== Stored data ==
>>>
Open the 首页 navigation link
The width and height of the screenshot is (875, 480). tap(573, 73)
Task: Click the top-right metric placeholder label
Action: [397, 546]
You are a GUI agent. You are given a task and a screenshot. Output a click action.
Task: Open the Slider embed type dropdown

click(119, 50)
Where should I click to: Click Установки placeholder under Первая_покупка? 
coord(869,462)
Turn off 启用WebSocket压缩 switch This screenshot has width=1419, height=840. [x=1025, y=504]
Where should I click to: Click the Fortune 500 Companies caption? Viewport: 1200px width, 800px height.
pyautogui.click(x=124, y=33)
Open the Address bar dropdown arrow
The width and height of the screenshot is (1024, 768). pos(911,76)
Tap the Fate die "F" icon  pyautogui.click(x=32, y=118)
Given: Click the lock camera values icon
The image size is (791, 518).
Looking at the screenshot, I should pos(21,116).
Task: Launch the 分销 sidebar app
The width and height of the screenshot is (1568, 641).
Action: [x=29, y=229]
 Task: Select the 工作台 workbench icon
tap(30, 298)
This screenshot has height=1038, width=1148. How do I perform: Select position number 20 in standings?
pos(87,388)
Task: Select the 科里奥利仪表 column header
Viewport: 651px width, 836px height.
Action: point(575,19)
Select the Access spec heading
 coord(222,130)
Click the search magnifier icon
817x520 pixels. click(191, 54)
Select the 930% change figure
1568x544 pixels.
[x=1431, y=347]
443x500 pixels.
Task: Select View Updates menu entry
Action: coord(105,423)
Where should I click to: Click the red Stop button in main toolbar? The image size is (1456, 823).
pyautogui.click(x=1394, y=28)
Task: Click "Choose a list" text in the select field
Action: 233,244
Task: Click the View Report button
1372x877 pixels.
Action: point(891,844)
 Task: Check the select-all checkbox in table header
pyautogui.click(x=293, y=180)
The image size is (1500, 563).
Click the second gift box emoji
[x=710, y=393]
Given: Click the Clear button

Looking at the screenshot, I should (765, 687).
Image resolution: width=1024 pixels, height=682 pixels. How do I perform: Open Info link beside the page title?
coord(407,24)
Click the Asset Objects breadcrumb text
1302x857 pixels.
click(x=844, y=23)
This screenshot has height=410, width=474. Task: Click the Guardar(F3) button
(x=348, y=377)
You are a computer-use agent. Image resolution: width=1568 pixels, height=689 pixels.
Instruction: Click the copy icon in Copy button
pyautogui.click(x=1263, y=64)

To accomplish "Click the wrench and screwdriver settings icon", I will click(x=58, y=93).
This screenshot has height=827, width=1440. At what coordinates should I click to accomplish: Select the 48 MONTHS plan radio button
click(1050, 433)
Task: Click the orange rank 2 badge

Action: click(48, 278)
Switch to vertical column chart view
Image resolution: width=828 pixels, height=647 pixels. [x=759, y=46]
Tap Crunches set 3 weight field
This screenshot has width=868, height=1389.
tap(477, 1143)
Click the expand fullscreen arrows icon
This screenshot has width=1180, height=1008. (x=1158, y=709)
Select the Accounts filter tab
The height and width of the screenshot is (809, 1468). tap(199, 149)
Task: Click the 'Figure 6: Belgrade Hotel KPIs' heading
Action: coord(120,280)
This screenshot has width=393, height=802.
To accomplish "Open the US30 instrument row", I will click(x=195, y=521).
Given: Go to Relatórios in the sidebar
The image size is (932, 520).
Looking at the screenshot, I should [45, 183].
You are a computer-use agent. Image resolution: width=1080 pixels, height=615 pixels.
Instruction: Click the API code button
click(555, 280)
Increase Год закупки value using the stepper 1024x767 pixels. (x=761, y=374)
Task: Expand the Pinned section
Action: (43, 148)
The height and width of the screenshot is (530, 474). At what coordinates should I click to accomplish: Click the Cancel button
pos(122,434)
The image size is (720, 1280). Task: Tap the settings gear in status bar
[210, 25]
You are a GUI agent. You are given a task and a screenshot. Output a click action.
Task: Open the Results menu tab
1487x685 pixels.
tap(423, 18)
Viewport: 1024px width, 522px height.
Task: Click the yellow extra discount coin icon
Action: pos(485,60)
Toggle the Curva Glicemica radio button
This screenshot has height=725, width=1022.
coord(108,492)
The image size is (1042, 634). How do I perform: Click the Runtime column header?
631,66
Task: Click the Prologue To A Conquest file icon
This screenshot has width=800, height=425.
<<<
== WHAT THE TASK ASKS ==
Reproduce all entries. Keep them exact.

== RESULT FOR THIS EXERCISE ==
Open the 首页 navigation link
The width and height of the screenshot is (875, 480). tap(573, 73)
Task: Click the top-right metric placeholder label
Action: [397, 546]
You are a GUI agent. You are given a task and a screenshot. Output a click action.
Task: Open the Slider embed type dropdown

click(119, 50)
Where should I click to: Click Установки placeholder under Первая_покупка? 
coord(869,462)
Turn off 启用WebSocket压缩 switch This screenshot has width=1419, height=840. [x=1025, y=504]
Where should I click to: Click the Fortune 500 Companies caption? Viewport: 1200px width, 800px height.
pyautogui.click(x=124, y=33)
Open the Address bar dropdown arrow
The width and height of the screenshot is (1024, 768). pos(911,76)
Tap the Fate die "F" icon  pyautogui.click(x=32, y=118)
Given: Click the lock camera values icon
The image size is (791, 518).
Looking at the screenshot, I should pos(21,116).
Task: Launch the 分销 sidebar app
The width and height of the screenshot is (1568, 641).
Action: [x=29, y=229]
 Task: Select the 工作台 workbench icon
tap(30, 298)
This screenshot has height=1038, width=1148. How do I perform: Select position number 20 in standings?
pos(87,388)
Task: Select the 科里奥利仪表 column header
Viewport: 651px width, 836px height.
Action: point(575,19)
Select the Access spec heading
 coord(222,130)
Click the search magnifier icon
817x520 pixels. click(191, 54)
Select the 930% change figure
1568x544 pixels.
[x=1431, y=347]
443x500 pixels.
Task: Select View Updates menu entry
Action: coord(105,423)
Where should I click to: Click the red Stop button in main toolbar? The image size is (1456, 823).
pyautogui.click(x=1394, y=28)
Task: Click "Choose a list" text in the select field
Action: 233,244
Task: Click the View Report button
1372x877 pixels.
Action: point(891,844)
 Task: Check the select-all checkbox in table header
pyautogui.click(x=293, y=180)
The image size is (1500, 563).
Click the second gift box emoji
[x=710, y=393]
Given: Click the Clear button

Looking at the screenshot, I should (765, 687).
Image resolution: width=1024 pixels, height=682 pixels. How do I perform: Open Info link beside the page title?
coord(407,24)
Click the Asset Objects breadcrumb text
1302x857 pixels.
click(x=844, y=23)
This screenshot has height=410, width=474. Task: Click the Guardar(F3) button
(x=348, y=377)
You are a computer-use agent. Image resolution: width=1568 pixels, height=689 pixels.
Instruction: Click the copy icon in Copy button
pyautogui.click(x=1263, y=64)

To accomplish "Click the wrench and screwdriver settings icon", I will click(x=58, y=93).
This screenshot has height=827, width=1440. At what coordinates should I click to accomplish: Select the 48 MONTHS plan radio button
click(1050, 433)
Task: Click the orange rank 2 badge

Action: click(48, 278)
Switch to vertical column chart view
Image resolution: width=828 pixels, height=647 pixels. [x=759, y=46]
Tap Crunches set 3 weight field
This screenshot has width=868, height=1389.
tap(477, 1143)
Click the expand fullscreen arrows icon
This screenshot has width=1180, height=1008. (x=1158, y=709)
Select the Accounts filter tab
The height and width of the screenshot is (809, 1468). tap(199, 149)
Task: Click the 'Figure 6: Belgrade Hotel KPIs' heading
Action: coord(120,280)
This screenshot has width=393, height=802.
To accomplish "Open the US30 instrument row", I will click(x=195, y=521).
Given: Go to Relatórios in the sidebar
The image size is (932, 520).
Looking at the screenshot, I should [45, 183].
You are a computer-use agent. Image resolution: width=1080 pixels, height=615 pixels.
Instruction: Click the API code button
click(555, 280)
Increase Год закупки value using the stepper 1024x767 pixels. (x=761, y=374)
Task: Expand the Pinned section
Action: (43, 148)
The height and width of the screenshot is (530, 474). At what coordinates should I click to accomplish: Click the Cancel button
pos(122,434)
The image size is (720, 1280). Task: Tap the settings gear in status bar
[210, 25]
You are a GUI agent. You are given a task and a screenshot. Output a click action.
Task: Open the Results menu tab
1487x685 pixels.
tap(423, 18)
Viewport: 1024px width, 522px height.
Task: Click the yellow extra discount coin icon
Action: pos(485,60)
Toggle the Curva Glicemica radio button
This screenshot has height=725, width=1022.
coord(108,492)
The image size is (1042, 634). How do I perform: Click the Runtime column header?
631,66
Task: Click the Prologue To A Conquest file icon
This screenshot has width=800, height=425.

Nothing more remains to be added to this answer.